▶ _Given data_
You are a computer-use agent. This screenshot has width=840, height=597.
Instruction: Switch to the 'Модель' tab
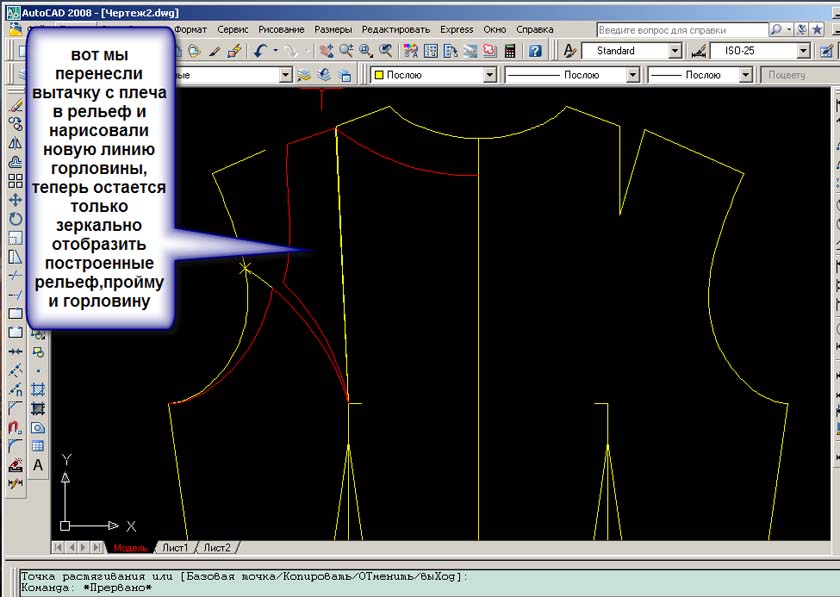click(130, 548)
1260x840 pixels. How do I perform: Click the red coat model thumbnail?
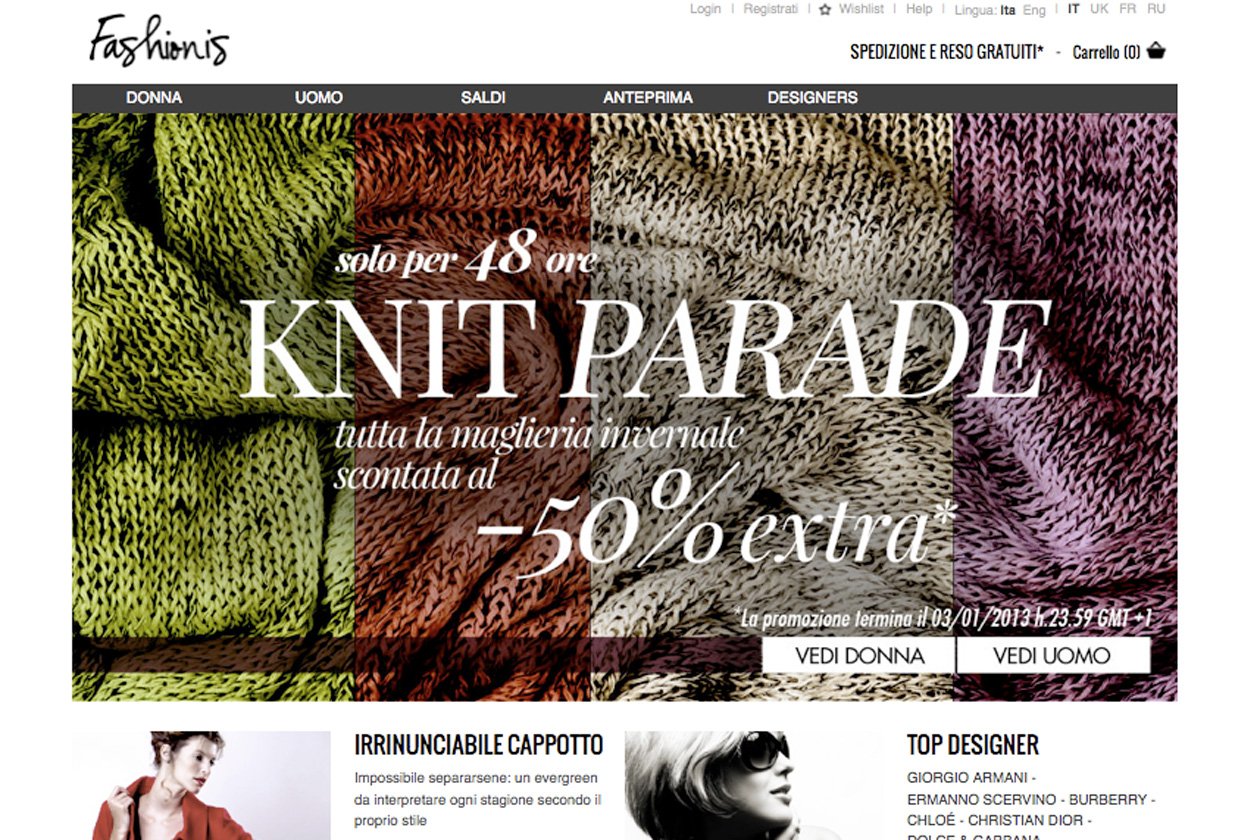point(201,785)
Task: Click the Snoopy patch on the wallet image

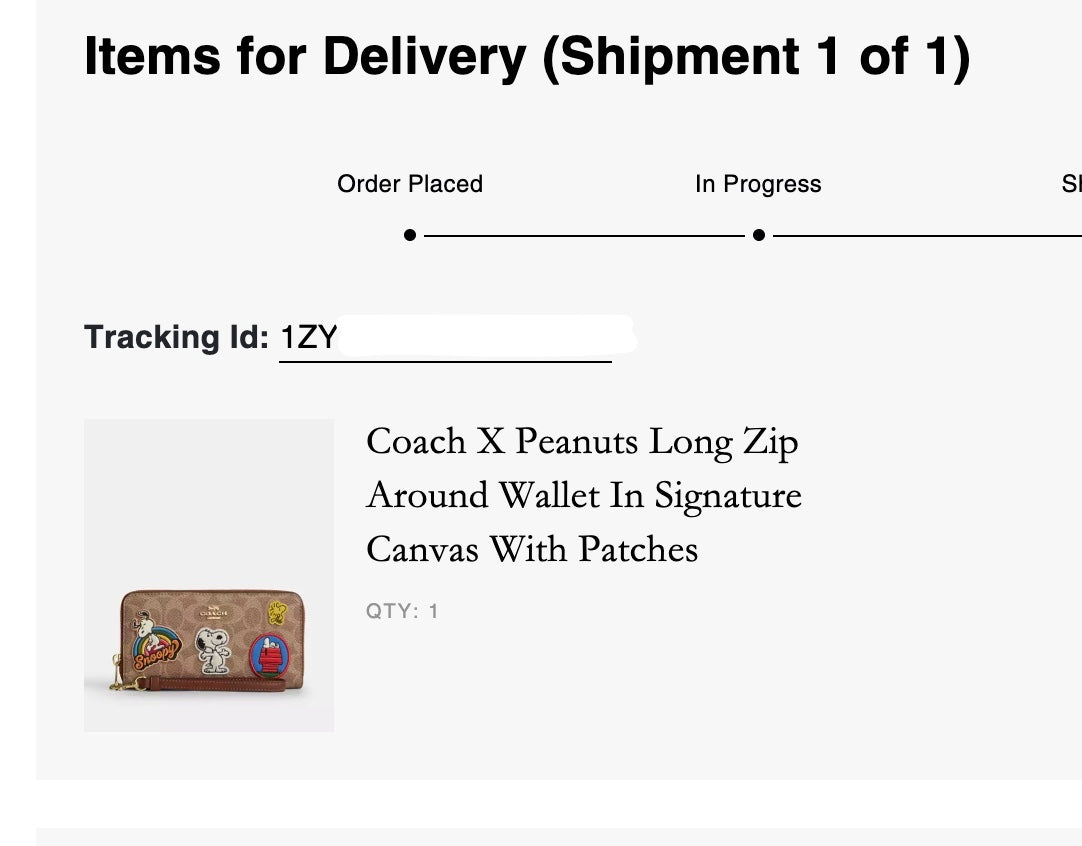Action: click(x=212, y=650)
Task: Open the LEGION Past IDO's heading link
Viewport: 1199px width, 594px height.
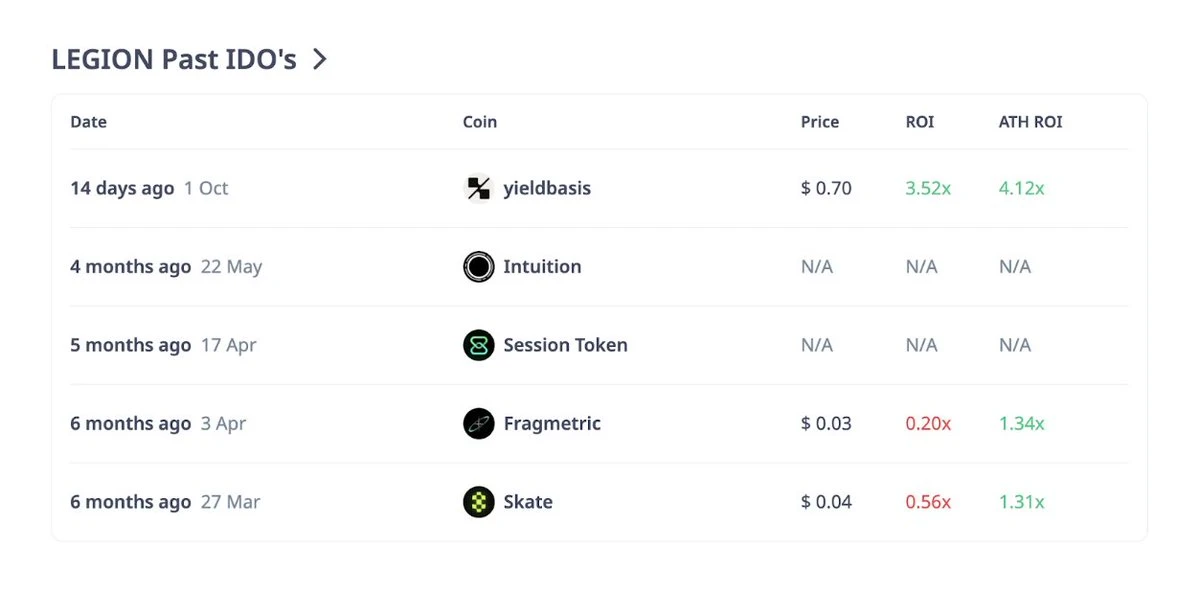Action: (172, 59)
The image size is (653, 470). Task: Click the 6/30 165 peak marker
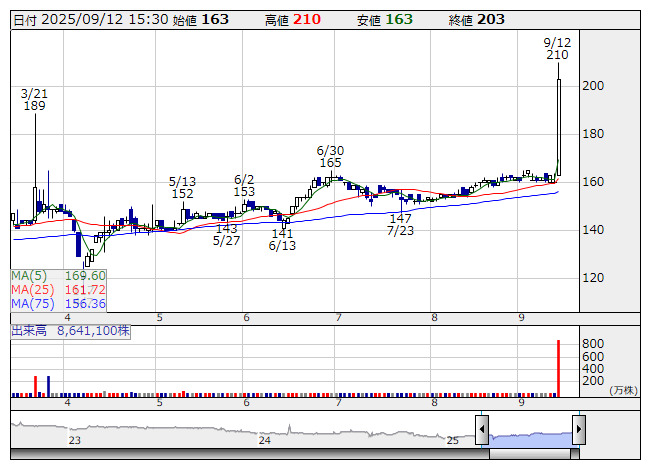click(331, 156)
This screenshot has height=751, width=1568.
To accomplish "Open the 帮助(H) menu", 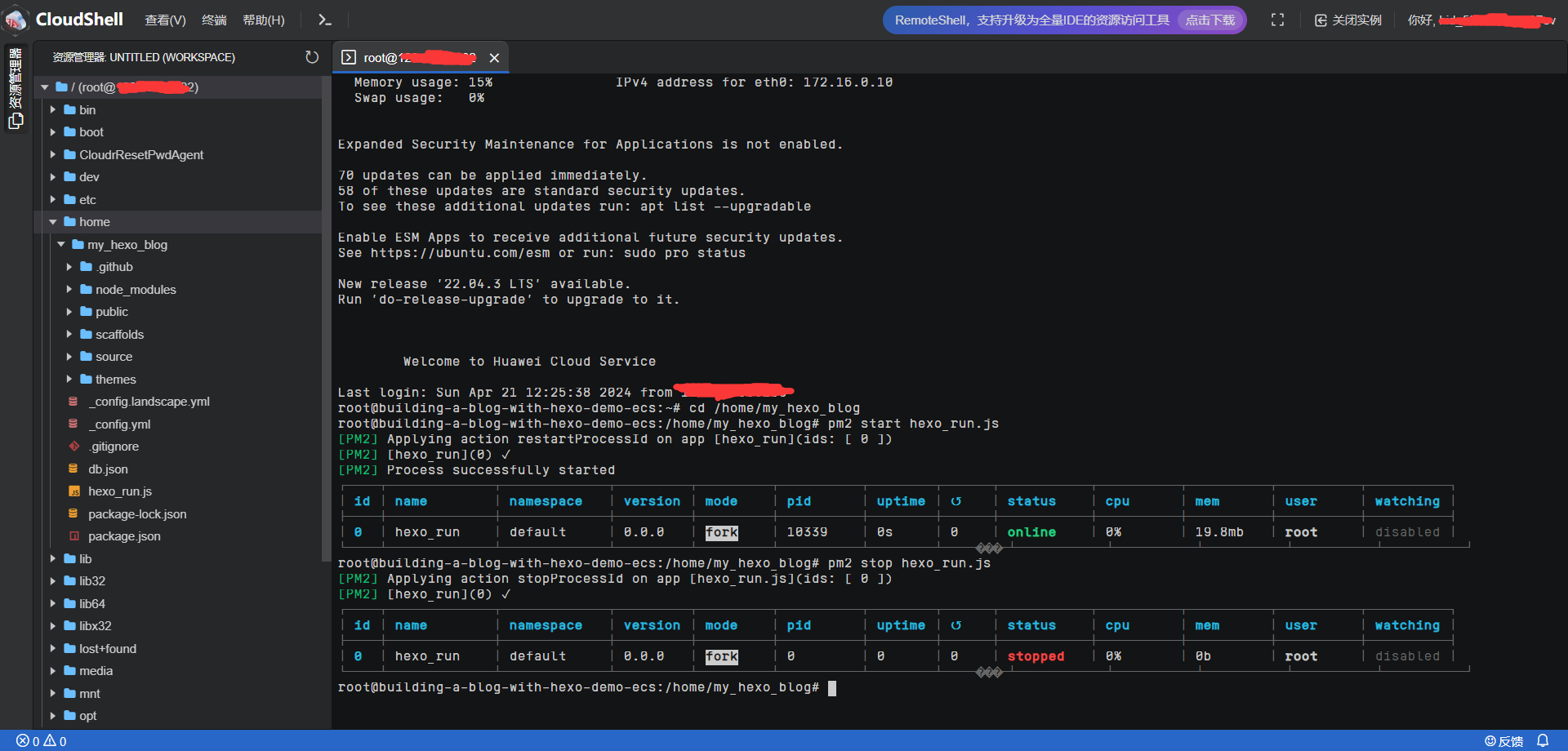I will click(263, 20).
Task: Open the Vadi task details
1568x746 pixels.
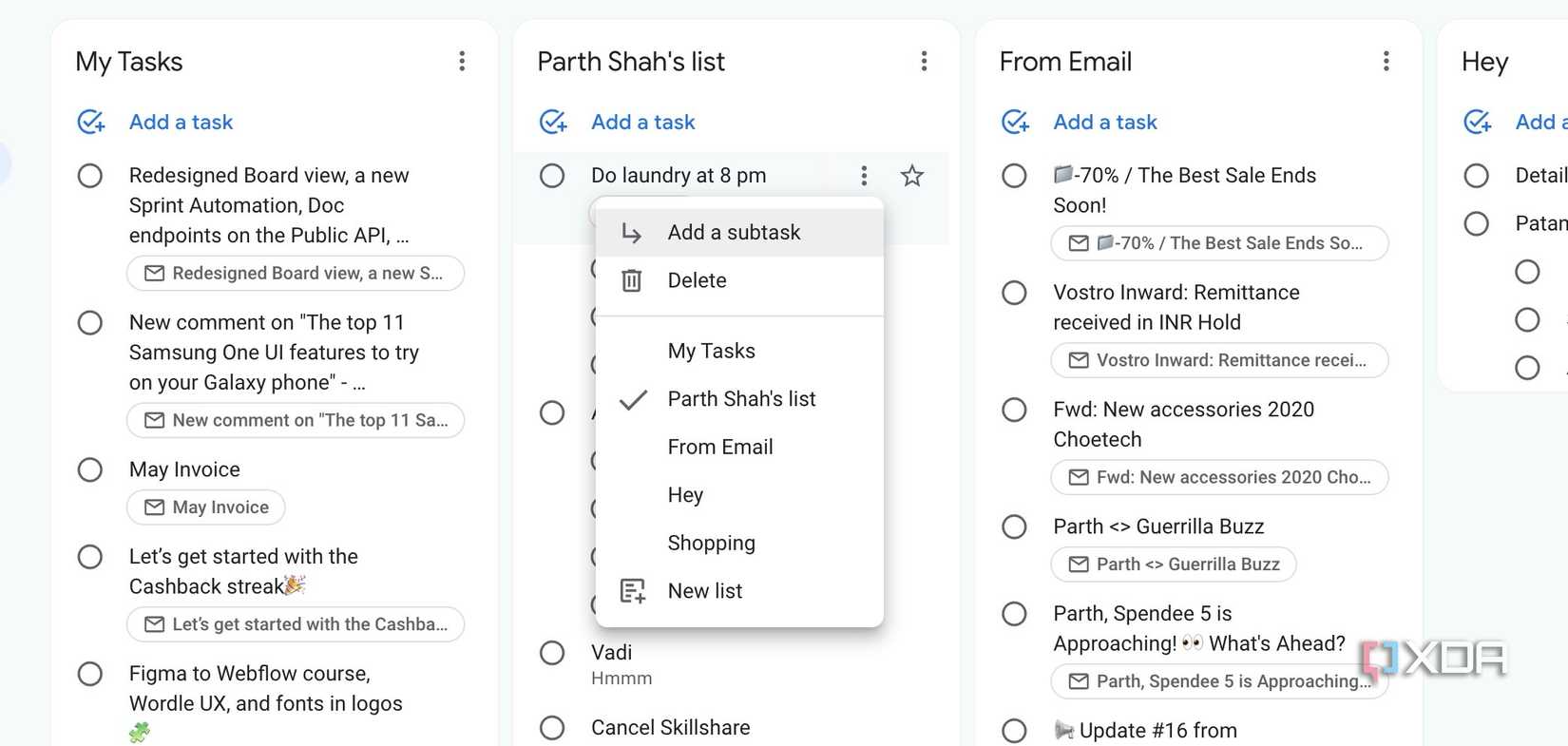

▶ _The task_
Scan the records above and report every line with the string "This".

▶ _Exercise response_
You are a computer-use agent. This screenshot has width=840, height=597.
This screenshot has height=751, width=1568.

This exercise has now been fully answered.